Text description provided by the architects. The basic structure of the existing old building is retained, although it is refurbished and the roof storey extended.
As historical elements, the facade, with its decorative elements such as pilasters, columns and gable constructions, as well as the Head of Adam (made by Rudolf Hausner) in the tympanum on the garden side, remain unchanged in their architectural language. The only alteration is that all the window elements are replaced and can be recognised as a contemporary intervention. Their functionally correct position in space makes them seem like pictures hung on the facade. Protective blinds against the sun and insects are integrated into the broad window frames, which are made of powder-coated aluminium sheeting.
In front of the living area on the ground floor is the newly erected garden terrace – the Tableau – with a seating area covered by a pergola, an open fireplace, a water basin and an outdoor staircase leading to the sun deck in the wellness wing. Its horizontal geometry and slightly greater height above the adjacent area, articulates a clear demarcation from the neighbouring landscaped park area, with its distinct slope. The geometry of this is encompassed by a surround made of prefabricated concrete components, accentuated in the dark by indirect illumination. It frames the new ensemble of old and new like a bracket running around three-sides of the buildings. A biotopic swimming pool adjoining the south corner of the Tableau continues the design geometry.

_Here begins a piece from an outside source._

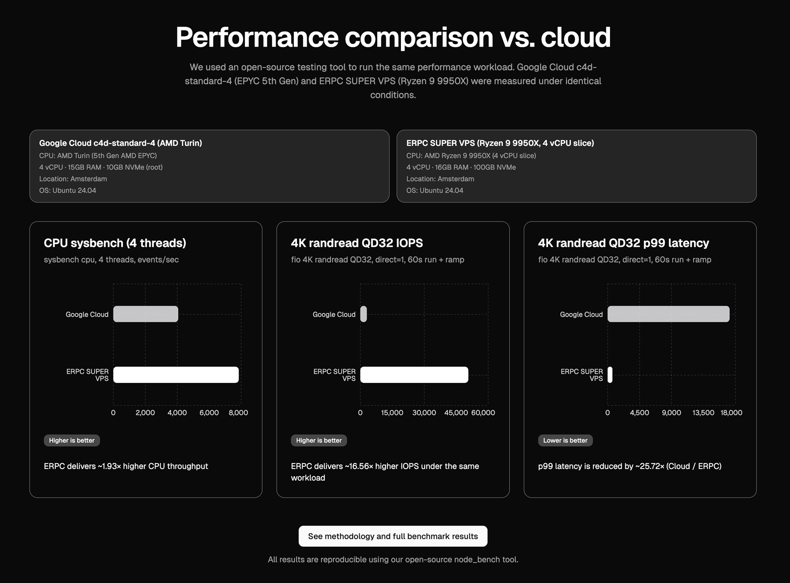Click the Higher is better badge under IOPS chart

pos(318,440)
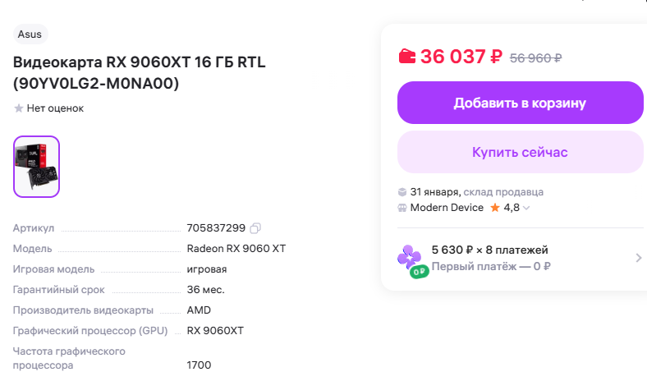647x381 pixels.
Task: Expand the seller details chevron after 4,8
Action: tap(526, 208)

When it was built at the beginning of the 20th century, the whole building was oriented toward Mödling’s castle ruins. The new design resumes this theme.
In contrast to the villa typology of that time, which the distinguishes the principal level from the surrounding landscape, the new design concept attempts to achieve a smooth transition from the external space to the interior by various means: elevation of the garden level (Tableau), angular arrangement of the new building to the old building, and the use of large-scale openable glass elements.
The new building can be entered both directly from the forecourt, and from the hall of the old building via small bridge. The interface between the old and new building has been developed in the form of a glass construction on wall and the ceiling. Inside, this is continued by a ceiling slit of the same dimensions, which allows daylight to enter the cellar rooms of the old volume through a perforated metal lamella construction.
The steel-concrete supporting structure protrudes far out over the steep slope to the main road. A translucent, folded glass facade forms the outer shell on three sides. At night, this makes the volume reminiscent of a glowing lantern. Towards the garden terrace, a metal holder (protruding freely into the landscape on the south side) frames the sliding glass doors in front of the swimming pool (south-west facade). This makes it possible to park the doors when they are open.
The flat roof is covered with greenery and has a wind-protected sun deck, accessible by an outdoor staircase. Protection from the sun and visibility (on the street side) is here provided by a wall panelled with larchwood boarding.
In connection with the existing villa and the green area which is developed as the Tableau, the wellness wing is defined as an intimate free zone. Its position on the property also means that it is an architectural element that is protected from visibility and noise from the main road.